Available data.
•••••
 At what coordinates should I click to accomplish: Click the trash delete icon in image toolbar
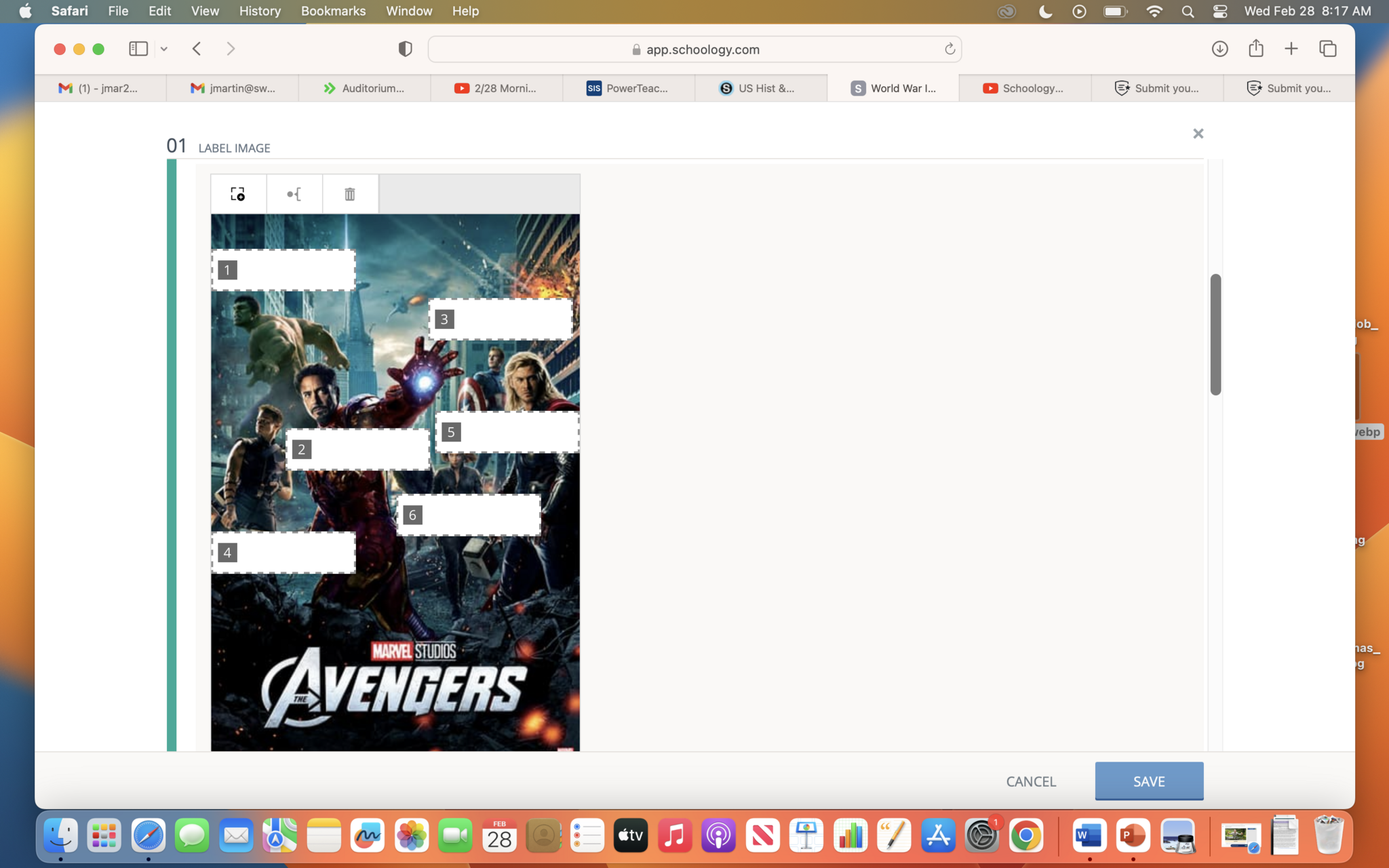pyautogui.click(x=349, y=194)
•••••
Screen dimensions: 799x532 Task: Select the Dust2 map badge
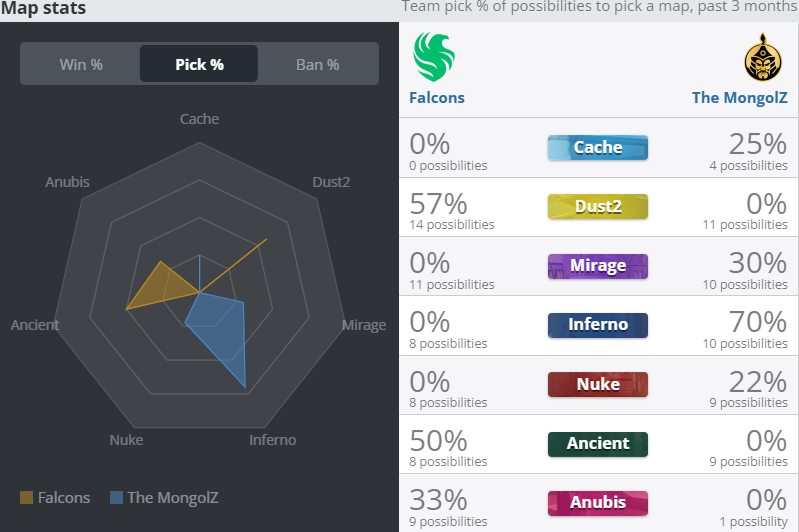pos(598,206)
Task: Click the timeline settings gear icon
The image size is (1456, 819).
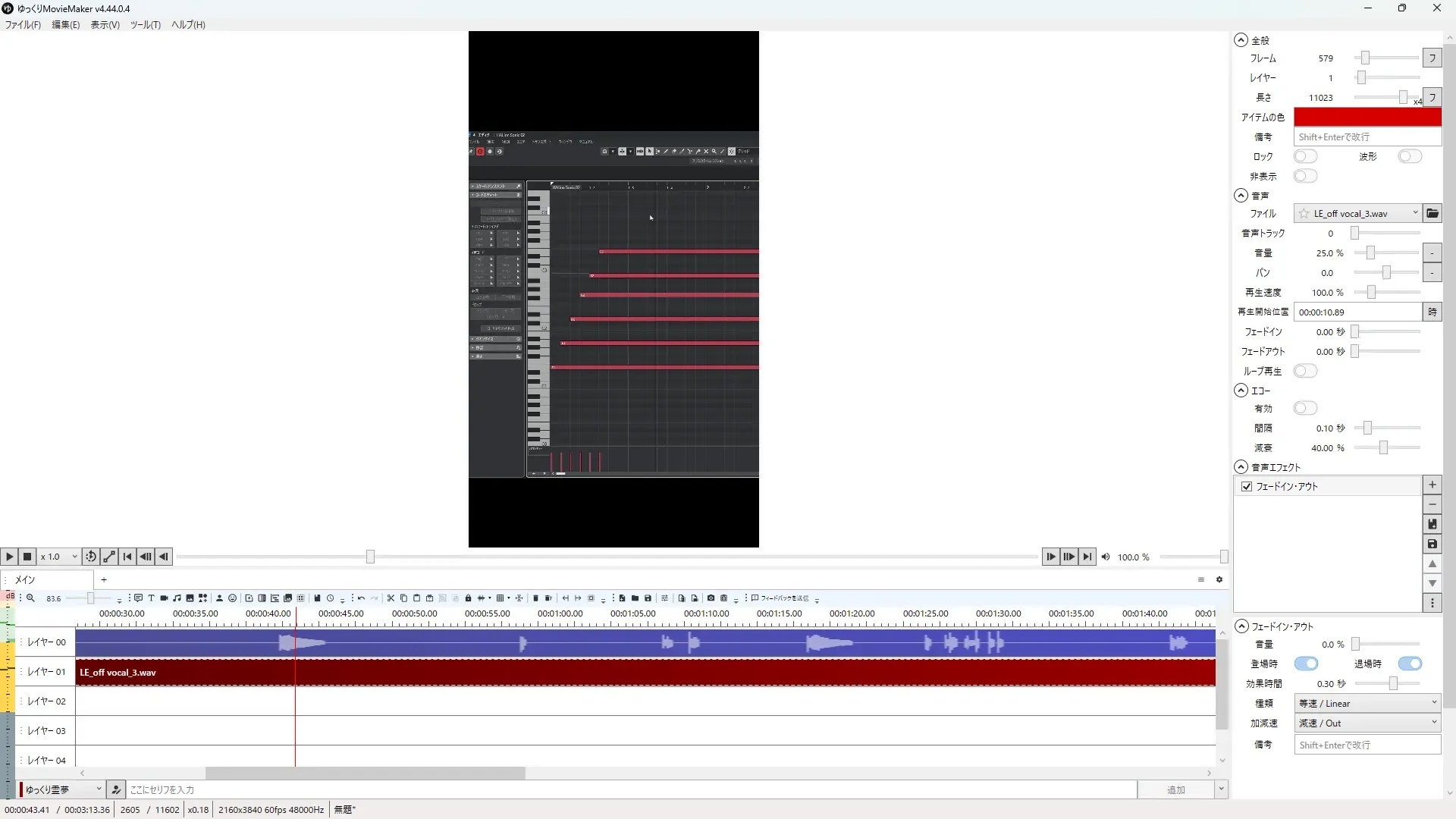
•••••
Required work. Quote the rows from the line containing "Screen dimensions: 799x532" to the line containing "The image size is (1456, 819).", both included, without the pictures.

In response.
Screen dimensions: 799x532 Task: Select the Dust2 map badge
pos(598,206)
Task: Click the timeline settings gear icon
The image size is (1456, 819).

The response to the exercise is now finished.